CIVIL SOCIETY: the reservists. Closing the star-spangled picture of the Italian centre-right is a pool of “resources” spread across the party secretariats and civil society. Here’s an overview.

  • Paolo Alli, a former leading member of a small centre-right party who led the NATO parliamentary assembly and was an advisor to Minister Giorgetti.
  • Simone Crolla, President of the Italian-American Chamber of Commerce (AmCham) who had a brief interlude as an MP in the ranks of Forza Italia and has been the Milanese ambassador in Washington, especially on economic issues.
  • Francesco Giubilei, president of Nazione Futura and the Tatarella Foundation, is active in the conservative world.

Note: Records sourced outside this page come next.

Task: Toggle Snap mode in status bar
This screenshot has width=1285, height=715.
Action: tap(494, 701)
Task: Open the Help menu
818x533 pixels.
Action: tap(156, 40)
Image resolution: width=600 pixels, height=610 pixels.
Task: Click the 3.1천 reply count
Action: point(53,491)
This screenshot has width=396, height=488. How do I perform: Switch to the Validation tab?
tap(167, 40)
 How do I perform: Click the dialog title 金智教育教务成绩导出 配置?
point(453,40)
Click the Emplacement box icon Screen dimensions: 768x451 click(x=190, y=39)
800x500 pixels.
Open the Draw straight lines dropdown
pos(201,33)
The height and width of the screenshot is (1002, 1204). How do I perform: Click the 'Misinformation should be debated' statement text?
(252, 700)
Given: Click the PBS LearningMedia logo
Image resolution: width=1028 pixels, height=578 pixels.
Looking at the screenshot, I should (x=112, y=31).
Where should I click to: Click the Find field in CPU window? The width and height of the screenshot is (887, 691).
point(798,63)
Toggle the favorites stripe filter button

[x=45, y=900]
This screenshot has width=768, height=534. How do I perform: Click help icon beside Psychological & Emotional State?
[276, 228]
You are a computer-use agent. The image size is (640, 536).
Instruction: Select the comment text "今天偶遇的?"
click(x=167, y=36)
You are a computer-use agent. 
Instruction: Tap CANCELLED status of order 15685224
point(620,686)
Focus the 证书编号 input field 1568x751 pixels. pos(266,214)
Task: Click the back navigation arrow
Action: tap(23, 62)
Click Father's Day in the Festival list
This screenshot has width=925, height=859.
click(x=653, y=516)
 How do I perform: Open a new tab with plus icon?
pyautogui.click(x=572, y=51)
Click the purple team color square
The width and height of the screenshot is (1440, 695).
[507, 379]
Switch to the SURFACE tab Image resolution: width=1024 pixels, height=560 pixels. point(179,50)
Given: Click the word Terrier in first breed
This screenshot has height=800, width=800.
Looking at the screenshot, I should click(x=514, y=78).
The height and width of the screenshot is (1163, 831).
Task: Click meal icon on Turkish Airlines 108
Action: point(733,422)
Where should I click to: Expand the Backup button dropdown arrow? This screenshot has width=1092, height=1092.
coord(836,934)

There are also well-established institutions in the arc of Italian civil society that looks favourably upon the US. A rundown:

  • The De Gasperi Foundation, directed by Lorenzo Malagola, the former right-hand man of Maurizio Sacconi, is now very influential on the diplomatic front, especially among Brothers of Italy members.
  • Gaetano Quagliarello’s Magna Charta Foundation.
  • The Farefuturo Foundation, which refers to Mr Urso.
  • Alberto Mingardi’s Bruno Leoni Institute.
  • The Americans for Tax Reform (ATR), an influential US anti-tax lobby founded by Grover Norquist. The latter has a direct line with the Italian centre-right, thanks to ATR’s VP, Lorenzo Montanari.
  • Loredana Teodorescu, the evermore influential head of European Affairs at the Sturzo Institute.
  • The International Republican Institute (IRI), an important Republican-inspired think tank founded at the time of Ronald Reagan, led in Italy by Thibault Muzuergues, head of the Europe Programme.